→ YOUR TASK: Please retype all of the data below, word for word.

→ EXTRACTED RECORDS:
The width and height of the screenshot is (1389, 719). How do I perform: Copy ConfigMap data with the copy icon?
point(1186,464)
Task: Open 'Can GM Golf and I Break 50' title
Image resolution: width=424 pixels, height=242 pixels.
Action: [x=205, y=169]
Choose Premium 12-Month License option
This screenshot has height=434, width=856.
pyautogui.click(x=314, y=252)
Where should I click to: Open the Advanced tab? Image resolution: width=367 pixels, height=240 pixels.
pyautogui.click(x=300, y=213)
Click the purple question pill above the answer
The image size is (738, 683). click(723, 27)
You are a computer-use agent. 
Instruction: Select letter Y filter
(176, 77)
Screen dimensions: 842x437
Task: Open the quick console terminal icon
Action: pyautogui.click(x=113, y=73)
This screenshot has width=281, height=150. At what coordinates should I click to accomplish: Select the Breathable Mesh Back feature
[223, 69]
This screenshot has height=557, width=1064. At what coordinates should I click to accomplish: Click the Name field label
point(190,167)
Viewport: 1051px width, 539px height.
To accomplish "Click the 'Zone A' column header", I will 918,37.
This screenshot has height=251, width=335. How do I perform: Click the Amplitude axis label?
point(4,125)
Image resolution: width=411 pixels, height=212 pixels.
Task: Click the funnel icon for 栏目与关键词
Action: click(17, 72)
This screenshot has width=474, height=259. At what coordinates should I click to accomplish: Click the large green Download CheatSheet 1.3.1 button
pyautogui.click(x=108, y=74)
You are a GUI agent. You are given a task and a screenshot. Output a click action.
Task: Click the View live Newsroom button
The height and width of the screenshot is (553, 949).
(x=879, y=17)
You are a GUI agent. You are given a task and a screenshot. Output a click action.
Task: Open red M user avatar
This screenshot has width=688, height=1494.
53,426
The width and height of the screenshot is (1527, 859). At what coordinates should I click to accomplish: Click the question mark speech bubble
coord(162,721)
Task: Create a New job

→ EXERCISE RESULT:
The width and height of the screenshot is (1389, 719). How do I perform: Copy ConfigMap data with the copy icon?
point(1186,464)
Task: Open 'Can GM Golf and I Break 50' title
Image resolution: width=424 pixels, height=242 pixels.
Action: [x=205, y=169]
Choose Premium 12-Month License option
This screenshot has height=434, width=856.
pyautogui.click(x=314, y=252)
Where should I click to: Open the Advanced tab? Image resolution: width=367 pixels, height=240 pixels.
pyautogui.click(x=300, y=213)
Click the purple question pill above the answer
The image size is (738, 683). click(723, 27)
You are a computer-use agent. 
Instruction: Select letter Y filter
(176, 77)
Screen dimensions: 842x437
Task: Open the quick console terminal icon
Action: pyautogui.click(x=113, y=73)
This screenshot has width=281, height=150. At what coordinates should I click to accomplish: Select the Breathable Mesh Back feature
[223, 69]
This screenshot has height=557, width=1064. At what coordinates should I click to accomplish: Click the Name field label
point(190,167)
Viewport: 1051px width, 539px height.
To accomplish "Click the 'Zone A' column header", I will 918,37.
This screenshot has height=251, width=335. How do I perform: Click the Amplitude axis label?
point(4,125)
Image resolution: width=411 pixels, height=212 pixels.
Task: Click the funnel icon for 栏目与关键词
Action: click(17, 72)
This screenshot has width=474, height=259. At what coordinates should I click to accomplish: Click the large green Download CheatSheet 1.3.1 button
pyautogui.click(x=108, y=74)
You are a GUI agent. You are given a task and a screenshot. Output a click action.
Task: Click the View live Newsroom button
The height and width of the screenshot is (553, 949).
(x=879, y=17)
You are a GUI agent. You are given a task and a screenshot. Output a click action.
Task: Open red M user avatar
This screenshot has width=688, height=1494.
53,426
The width and height of the screenshot is (1527, 859). At what coordinates should I click to accomplish: Click the question mark speech bubble
coord(162,721)
Task: Create a New job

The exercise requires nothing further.